ASHV: The loving family in Connecticut is now a bunch of Nazis. The inspired, loading-the-dishwasher sequence is now about a competition to cram as many refugees into the ghetto as possible—rather than those trivial “dishes” into that non-historically important “dishwasher.”
8. The Curious Case of Benjamin Button
Directed by David Fincher
A movie both praised and reviled for what it isn’t, “The Curious Case of Benjamin Button” is an astonishing marriage of the old-fashioned Hollywood epic and modern sensibilities and technical capabilities. Together the two elements – the old and the new (or, if you insist, the young) – speak to the very heart of the film. The whole of Benjamin Button is the co-existence of elements that in nearly all other contexts are mutually exclusive. Life and death, young and old, hope and regret – all of those things, among many, exist at once, allowing us to examine life’s best and worst elements in all their inevitability.

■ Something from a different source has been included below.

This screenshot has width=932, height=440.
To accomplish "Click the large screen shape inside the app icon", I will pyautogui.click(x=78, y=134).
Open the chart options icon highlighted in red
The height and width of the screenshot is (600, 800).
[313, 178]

The film is about death, of course, but its version of death is something of a catharsis. It is an oft-stunning scrapbook of experiences, during which time Benjamin observes—and is observed, harshly at times—amid an ever-changing set of circumstances as he grows younger/older. He begins and always remains an isolated character, a curious anomaly, and to me that lent a certain poignance to every new emotion and new experience he went through. Like the film, Benjamin himself inspires both awe and consternation, and in both cases it’s understandable. “Benjamin Button” has sharply divided people. What I see is a deeply felt exploration of the expectations and inevitabilities within life. That it takes the time to inspect an entire life spent within a sort of peculiar isolation is a testament to director David Fincher.
ASHV: Technically, this doesn’t really apply, as “Benjamin Button” was nominated for a thousand Oscars already. But for the sake of consistency ...let’s just say Benjamin creates a rapid-backward-aging serum, which the Allies give to the Nazis, who all take it and turn into babies. Then the Allies kill the babies.
9. The Wrestler
Directed by Darren Aronofsky
Darren Aronofsky makes a significant stylistic transition with “The Wrestler” and deftly pulls it off. He strips down his visual palette to explore the life of a stripped-down pro wrestler, once famous, but who now has to scrounge for rent money. Aronofsky slowly, deliberately introduces us to the different angles of Randy “The Ram” Robinson’s psyche, ultimately coming to the sad conclusion that, at least in Randy’s mind, his frailty is too much to overcome. The brutal wear-and-tear he takes in the ring is his own form of flagellation—punishment for the mistakes he’s made for which he cannot forgive himself. Mickey Rourke’s performance is worth every bit of the hype, ripping into the broken, emotional core beneath his self-created mass of flashy masculinity. “The Wrestler” is a film that refuses to go for the easy out and insists on following this character’s struggle through its natural progression.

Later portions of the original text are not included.